Both the N and C termini of CtIP can interact with the MRN complex. A, CtIP can bind to all three components in the MRN complex. IP, immunoprecipitation. B, schematic representation of the Myc-tagged CtIP mutants used in this study. FL, full-length CtIP; CC, coiled-coil domain. C–E, N and C termini of CtIP can interact with NBS1, MRE11, or RAD50. 293T cells were transfected with plasmids encoding Myc-tagged wild-type CtIP (WT) or the N160, C166, N160C166, or 161–731 mutant of CtIP, together with plasmids encoding SBP-FLAG-tagged NBS1 (C), MRE11 (D), or RAD50 (E). Cells were lysed 24 h after transfection. Immunoprecipitation was carried out using S protein beads, and immunoblotting was performed using the antibodies indicated. F, N and C termini of CtIP can bind directly to MRN components. The in vitro binding assays described for A and F were performed using the baculovirus expression system.

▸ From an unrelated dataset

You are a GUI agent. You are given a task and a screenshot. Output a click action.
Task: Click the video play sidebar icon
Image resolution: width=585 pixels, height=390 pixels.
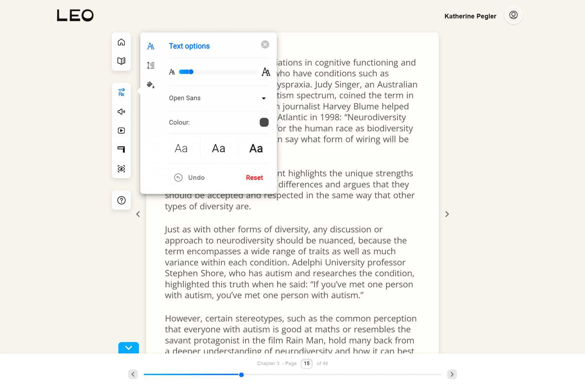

Sf9 cells were co-infected with baculoviruses expressing the indicated constructs. Forty-eight hours later, cells were collected and lysed, and pulldown experiments were performed using S protein beads or glutathione-agarose beads. Protein bound to the beads was eluted and resolved by SDS-PAGE and immunoblotting using the indicated antibodies.

FIGURE 3.

N terminus of CtIP is essential for its focus formation following DNA damage. A, the D1 mutant of CtIP (with residues 18–159 deleted) fails to form foci upon DNA damage. HeLa cells stably expressing FLAG-tagged wild-type (WT) or deletion mutant CtIP were seeded on coverslips overnight. Cells were irradiated with 10 Gy and allowed to recover for 4 h before fixation and immunostaining. DAPI, 4′,6-diamidino-2-phenylindole. B, schematic representation of FLAG-tagged CtIP mutants with smaller internal deletions at their N termini. CC, coiled-coil domain. C, residues 22–45 at the N terminus of CtIP are required for CtIP focus formation. Cell treatment and immunostaining were performed as described for B. Scale bars = 10 μm.

FIGURE 4.

Residues 22–45 of CtIP are required for NBS1 binding and damage-induced G₂/M checkpoint control. A, residues 22–45 of CtIP are required for binding between the N terminus of CtIP and NBS1. 293T cells were transfected with plasmids encoding Myc-tagged wild-type CtIP (WT) or N160 and N160 (d22–45) CtIP together with plasmids encoding SBP-FLAG-tagged NBS1. Cells were lysed 24 h after transfection. Immunoprecipitation (IP) was carried out using S protein beads, and immunoblotting was performed using the antibodies indicated. B, residues 22–45 of CtIP are required for CtIP function in G₂/M checkpoint control. HeLa cells stably expressing siRNA-resistant wild-type CtIP and deletion mutants were generated. These cells were transfected twice with CtIP siRNA, and G₂/M checkpoint assays were performed as described under “Experimental Procedures.” The percentage of phosphohistone H3 (pH3)-positive cells was determined by fluorescence-activated cell sorter analysis. Means ± S.D. (error bars) were obtained from three independent experiments. C, the stable cells shown in B were transfected with control (siCtrl) or CtIP (siCtIP) siRNA. Forty-eight hours later, cells were treated with IR radiation (10 Gy) and allowed to recover for 1 h. Cells were collected and lysed. Immunoblotting was performed using anti-phospho-CHK1 (Ser³¹⁷), anti-CHK1, or anti-FLAG antibody. D, proposed model of CtIP function in DNA damage repair.